Performance Analysis and Design of an Obstacle Detection and Identification System

This paper reports the Performance Analysis and Design process for a non-collaborative anti collision sensor system to be installed onboard a High Altitude Long Endurance UAV that will be developed by the Italian Aerospace Research Center. First of all, a study on the required performances for the anti collision sensors was carried out. Requirements were critically reviewed considering flight dynamics models of the typical collision scenarios. The study included requirements on all sensor characteristics related to the anti-collision function such as resolutions coming from flying obstacle relative velocity and dimensions, field of regard, timing, and obstacle revisit rate.
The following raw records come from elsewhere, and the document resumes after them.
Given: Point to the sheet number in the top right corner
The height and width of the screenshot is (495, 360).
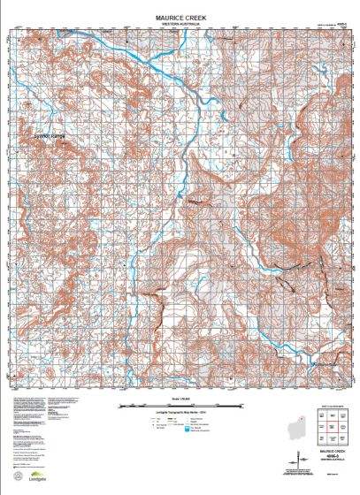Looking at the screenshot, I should [x=340, y=25].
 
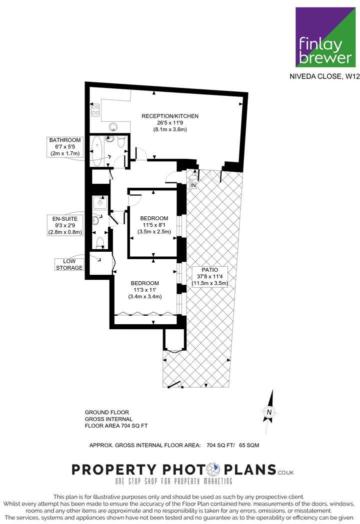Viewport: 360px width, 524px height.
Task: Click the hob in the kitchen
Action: click(96, 110)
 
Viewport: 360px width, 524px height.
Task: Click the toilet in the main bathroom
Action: click(120, 143)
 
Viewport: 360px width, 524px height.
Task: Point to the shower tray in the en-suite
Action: click(99, 203)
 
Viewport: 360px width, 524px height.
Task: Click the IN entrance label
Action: click(194, 185)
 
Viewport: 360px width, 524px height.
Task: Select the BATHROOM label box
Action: click(65, 146)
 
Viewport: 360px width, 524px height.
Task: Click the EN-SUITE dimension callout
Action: click(64, 225)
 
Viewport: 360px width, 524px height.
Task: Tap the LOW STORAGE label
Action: click(70, 265)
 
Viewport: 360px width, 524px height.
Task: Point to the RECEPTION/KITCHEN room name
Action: click(170, 116)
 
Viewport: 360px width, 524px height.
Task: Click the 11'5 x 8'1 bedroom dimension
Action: click(154, 225)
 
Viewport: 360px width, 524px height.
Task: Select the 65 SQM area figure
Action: click(248, 445)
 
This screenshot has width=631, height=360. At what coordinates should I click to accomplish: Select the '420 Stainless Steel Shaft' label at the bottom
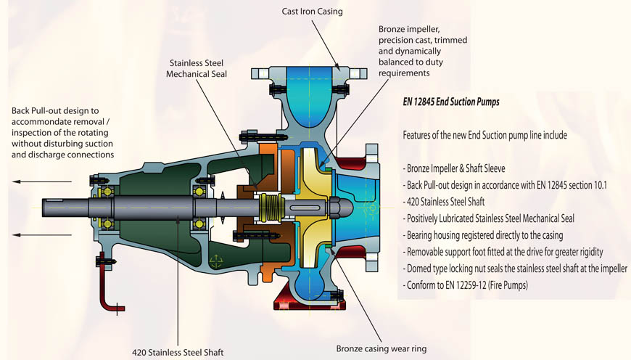point(178,352)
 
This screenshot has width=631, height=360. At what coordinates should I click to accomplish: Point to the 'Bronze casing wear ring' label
point(382,348)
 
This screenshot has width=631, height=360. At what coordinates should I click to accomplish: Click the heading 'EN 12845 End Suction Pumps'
point(450,102)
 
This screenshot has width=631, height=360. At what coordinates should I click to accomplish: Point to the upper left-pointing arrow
point(36,184)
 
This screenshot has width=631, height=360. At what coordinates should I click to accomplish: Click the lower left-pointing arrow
point(36,234)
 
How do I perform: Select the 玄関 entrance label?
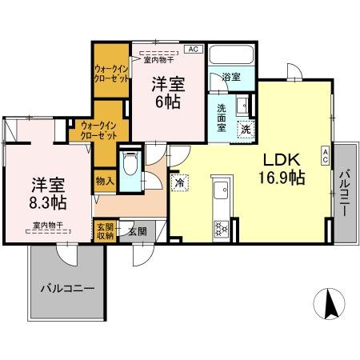coord(137,231)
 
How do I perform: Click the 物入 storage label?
coord(104,182)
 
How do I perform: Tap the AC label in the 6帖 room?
coord(193,49)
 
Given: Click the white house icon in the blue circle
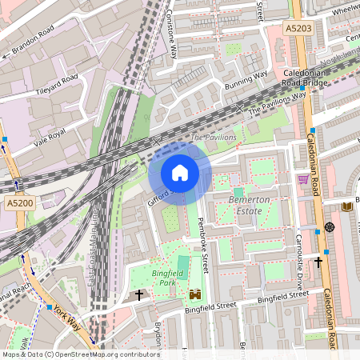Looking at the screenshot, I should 180,173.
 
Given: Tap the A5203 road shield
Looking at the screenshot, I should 298,28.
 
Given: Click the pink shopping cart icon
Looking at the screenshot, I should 303,179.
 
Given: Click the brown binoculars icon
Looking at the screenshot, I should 193,295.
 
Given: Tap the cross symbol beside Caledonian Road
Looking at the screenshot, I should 318,261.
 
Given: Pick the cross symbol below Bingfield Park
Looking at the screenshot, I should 138,295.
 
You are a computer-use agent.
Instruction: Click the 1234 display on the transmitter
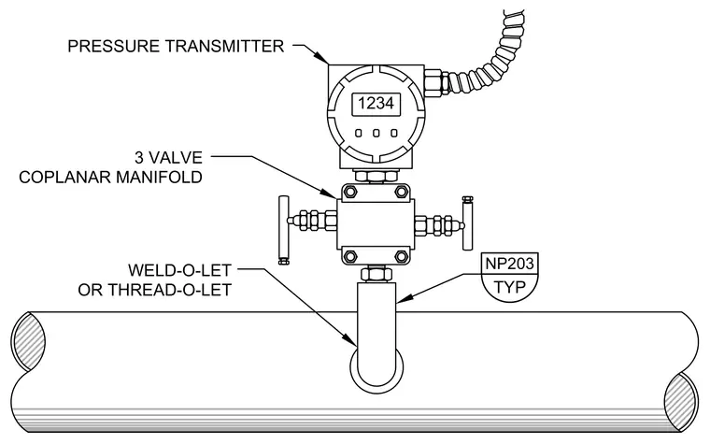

The requirements on sensor resolutions were discussed considering typical obstacle dimensions and flight envelopes. In addition, the dynamical correlation between sensor measurement rate and resolutions was modeled. The second step of the design process was to select sensors that fulfilled the estimated theoretical performances. The resulting sensor configuration included an active microwave anti-collision system, two visible cameras, and two infra-red sensors that allowed for increased performances in terms of angular resolution and measurement rate along with day/night and all weather capabilities. Subsequently, the system logic architecture was developed. The assigned system goal was to realize the detection, tracking, and identification of up to four obstacles that were simultaneously sensed in the Field of Regard. Standing the multiple sensor approach, sensor fusion architecture was developed for each one of the functions reported above. Multiple mode operation was determined depending on the number and on the type of sensors that could detect an obstacle at the same time. Flight tests will be carried out to demonstrate system capability with scaled performances by installing a selected set of sensors onboard a lightweight aircraft.